Samitt then allegedly admitted making up the attack and claimed that he had accidentally stabbed himself after losing consciousness while washing dishes. He said he had lied because of harassment at work, though police say this, too, was false.

Police then examined the health history on Samitt's Apple Watch and iPhone. It confirmed that his heart rate had not risen during the time of the alleged attack, but that it had shortly before hand. It also reportedly showed that he had not lost consciousness.

Faced with this evidence, Samitt reportedly confessed.

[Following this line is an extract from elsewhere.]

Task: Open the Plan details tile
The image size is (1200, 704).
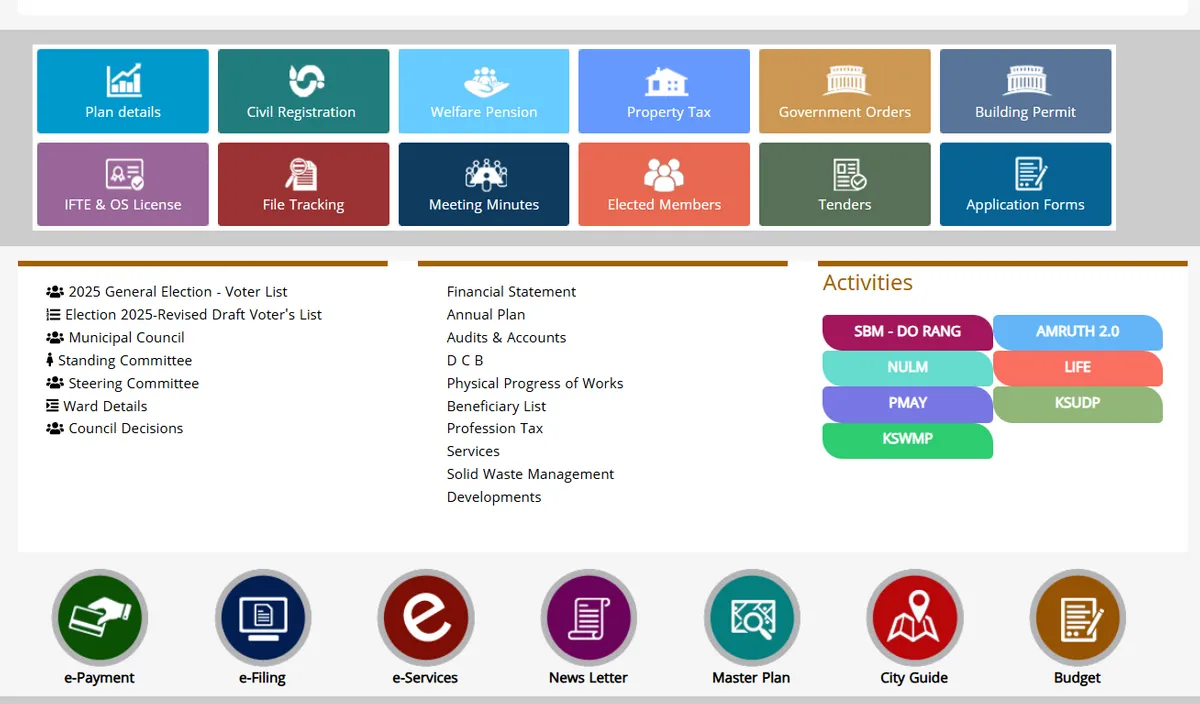Action: (x=123, y=91)
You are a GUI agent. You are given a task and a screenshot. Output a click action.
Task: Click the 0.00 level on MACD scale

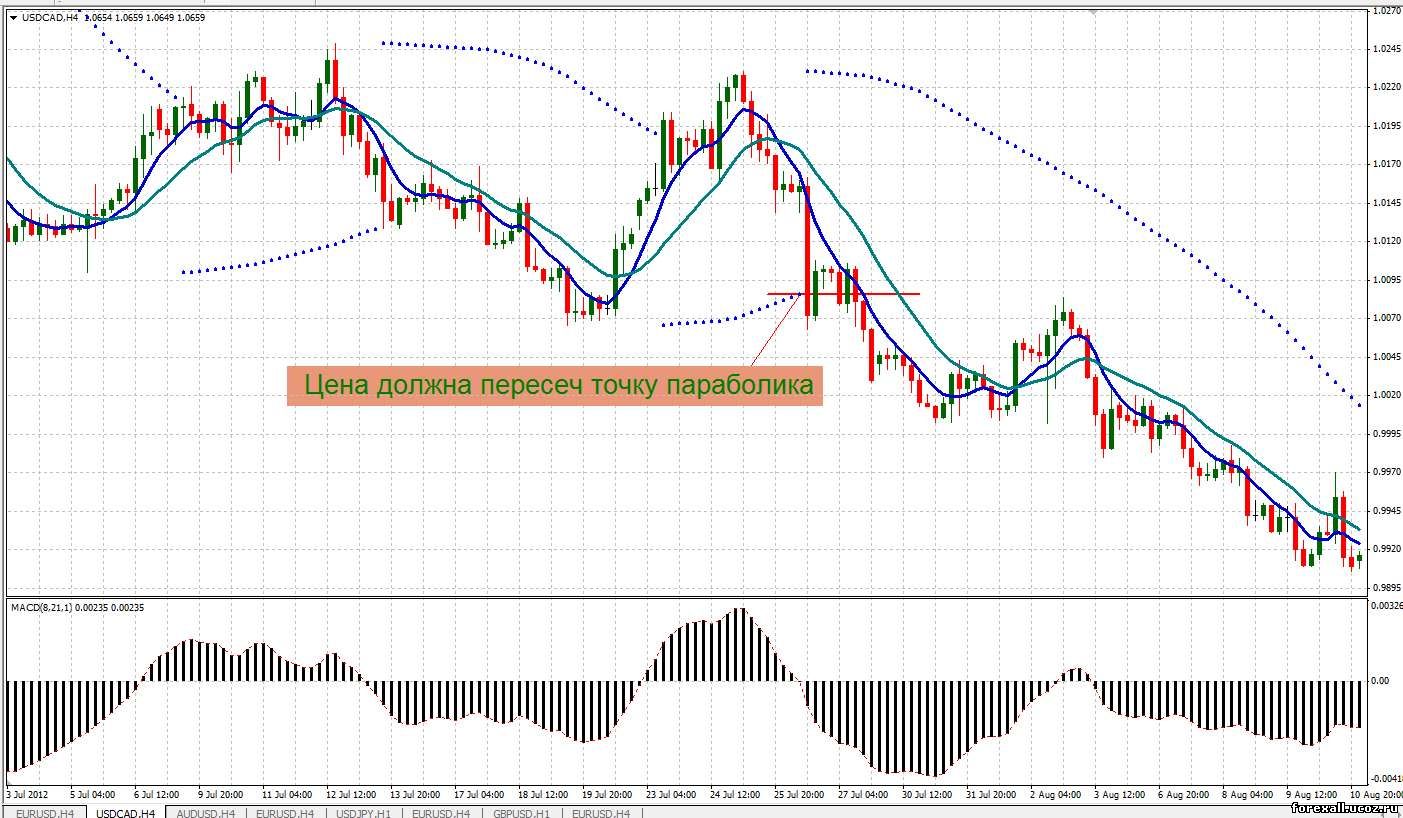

"I put the knife in to see like just how deep it went because I wasn't really sure, then in the process I probably dug it in a little more," he is said to have told officers.

Officers report that Samitt wanted to leave his contract with Temple Kol Ami, and saw this as a way out. Samitt resigned from his post on December 16, the day after the alleged attack.

Samitt was arrested on December 20, and arraigned on the same day at the 48th District Court in Oakland County. Filing a false police report is a felony and punishable up to four years.

He's due back in court on January 14 for preliminary hearings.

Reports of Samitt's false claim comes days after Apple Watch thwarted a genuine attack in Virginia Beach. Its emergency SOS feature allowed a woman to automatically call 911 via her Watch.